| Task objective |
Take from the entries below the stretch from the line with "Open the story cell for doc::3" through the line with "The width and", and return it exactly, leaving the pictures out.

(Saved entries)
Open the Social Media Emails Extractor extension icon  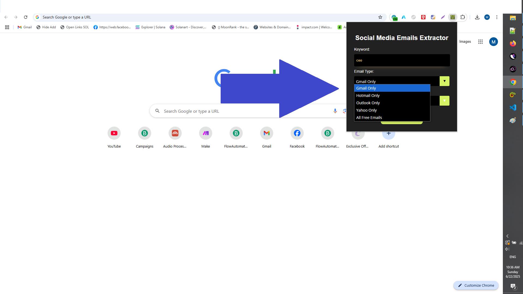pos(453,17)
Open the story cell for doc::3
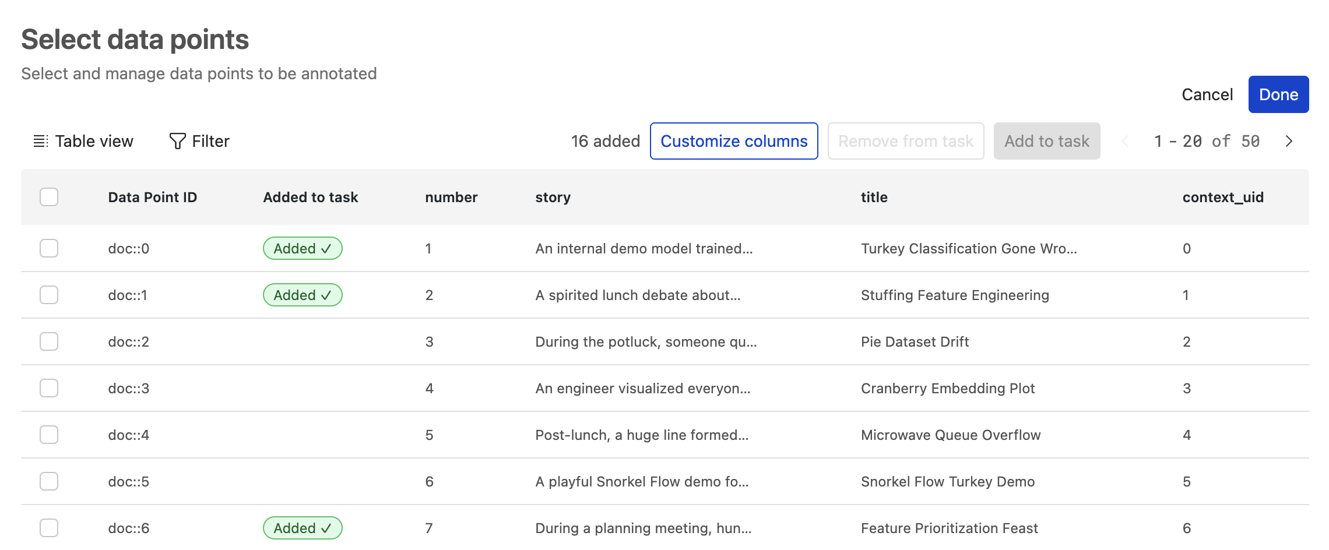The height and width of the screenshot is (550, 1329). (643, 388)
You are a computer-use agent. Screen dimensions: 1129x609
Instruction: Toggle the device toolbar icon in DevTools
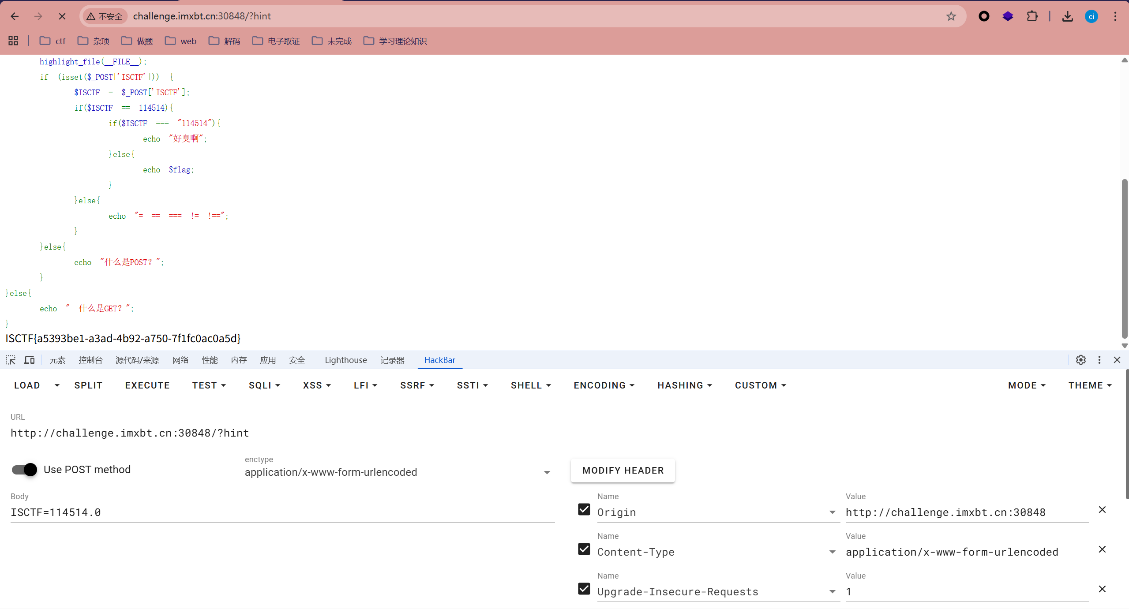point(29,360)
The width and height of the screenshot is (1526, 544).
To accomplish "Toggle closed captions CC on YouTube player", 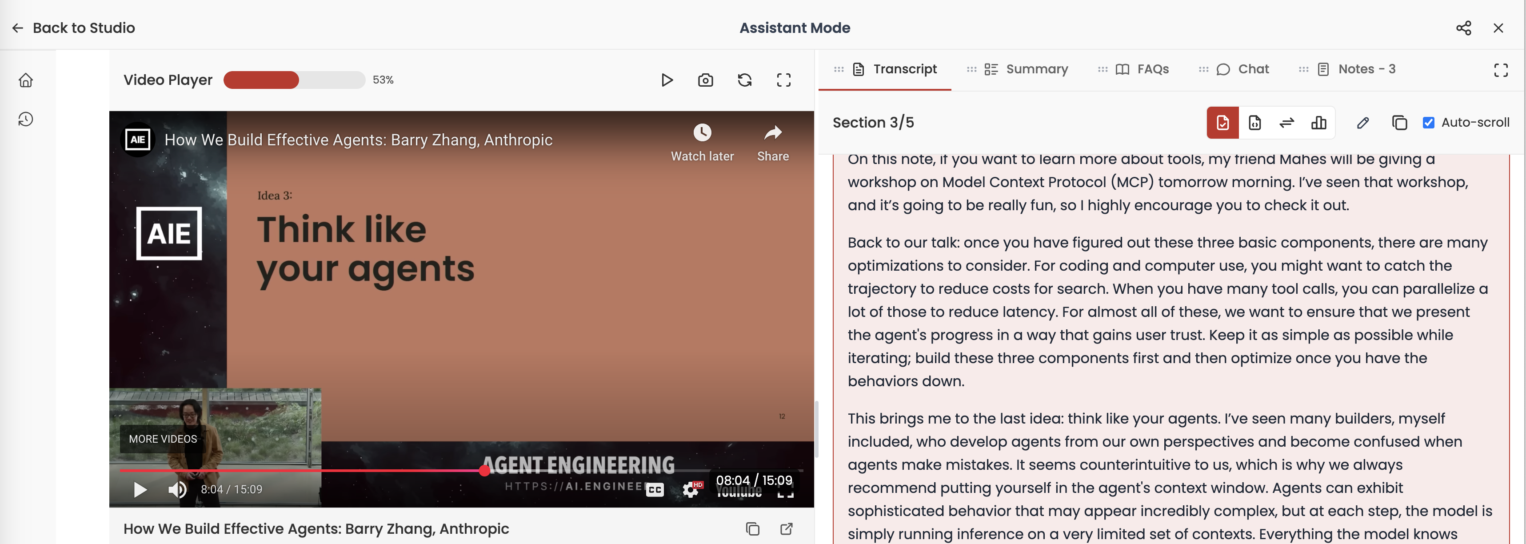I will tap(655, 489).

| Reply to the task |
Open the story cell for doc::3
The height and width of the screenshot is (550, 1329). (643, 388)
You are a computer-use agent. Screen dimensions: 1129x609
Instruction: Toggle the device toolbar icon in DevTools
point(29,360)
The width and height of the screenshot is (1526, 544).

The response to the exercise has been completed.